-- TASK REQUIREMENTS --
Copy each line in the data below that contains the word "Expand".

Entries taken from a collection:
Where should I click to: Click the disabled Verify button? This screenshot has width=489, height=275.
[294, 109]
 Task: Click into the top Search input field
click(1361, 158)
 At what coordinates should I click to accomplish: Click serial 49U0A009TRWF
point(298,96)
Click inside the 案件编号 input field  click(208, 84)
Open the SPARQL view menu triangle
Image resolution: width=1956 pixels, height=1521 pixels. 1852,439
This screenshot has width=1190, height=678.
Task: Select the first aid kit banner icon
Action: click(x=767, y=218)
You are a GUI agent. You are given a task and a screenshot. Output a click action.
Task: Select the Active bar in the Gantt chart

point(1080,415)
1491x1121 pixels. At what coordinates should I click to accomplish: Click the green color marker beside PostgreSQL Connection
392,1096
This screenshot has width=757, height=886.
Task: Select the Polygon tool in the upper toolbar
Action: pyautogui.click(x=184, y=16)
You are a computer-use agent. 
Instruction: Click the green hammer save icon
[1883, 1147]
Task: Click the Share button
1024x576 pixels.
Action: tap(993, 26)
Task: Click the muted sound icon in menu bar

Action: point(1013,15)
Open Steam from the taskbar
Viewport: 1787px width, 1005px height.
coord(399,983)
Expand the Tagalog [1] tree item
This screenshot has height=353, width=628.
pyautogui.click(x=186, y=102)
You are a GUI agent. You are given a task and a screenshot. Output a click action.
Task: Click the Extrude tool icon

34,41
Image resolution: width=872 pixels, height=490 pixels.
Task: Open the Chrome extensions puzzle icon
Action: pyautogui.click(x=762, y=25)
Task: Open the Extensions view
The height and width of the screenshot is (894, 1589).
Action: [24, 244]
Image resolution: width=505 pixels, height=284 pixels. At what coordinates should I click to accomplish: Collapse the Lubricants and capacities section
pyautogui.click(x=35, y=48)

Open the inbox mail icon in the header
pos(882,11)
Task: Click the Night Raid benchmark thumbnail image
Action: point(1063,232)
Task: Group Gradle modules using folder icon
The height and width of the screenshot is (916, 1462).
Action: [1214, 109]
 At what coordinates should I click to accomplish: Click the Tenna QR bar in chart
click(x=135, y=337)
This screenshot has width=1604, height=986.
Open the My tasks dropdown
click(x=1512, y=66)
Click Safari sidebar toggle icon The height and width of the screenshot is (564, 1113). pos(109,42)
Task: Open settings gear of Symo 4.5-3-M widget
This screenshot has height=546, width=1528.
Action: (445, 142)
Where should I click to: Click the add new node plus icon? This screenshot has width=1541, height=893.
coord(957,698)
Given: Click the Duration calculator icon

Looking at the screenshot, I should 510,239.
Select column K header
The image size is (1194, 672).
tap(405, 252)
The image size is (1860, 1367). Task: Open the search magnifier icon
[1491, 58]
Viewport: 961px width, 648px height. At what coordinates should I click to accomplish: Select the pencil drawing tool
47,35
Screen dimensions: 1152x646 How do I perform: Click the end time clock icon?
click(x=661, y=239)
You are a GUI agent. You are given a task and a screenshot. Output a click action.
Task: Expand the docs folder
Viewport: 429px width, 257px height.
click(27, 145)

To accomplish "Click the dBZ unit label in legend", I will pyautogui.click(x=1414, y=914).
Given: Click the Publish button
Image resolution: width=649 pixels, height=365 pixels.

-- TASK ANSWER --
Expand the Tagalog [1] tree item
Task: Expand the docs folder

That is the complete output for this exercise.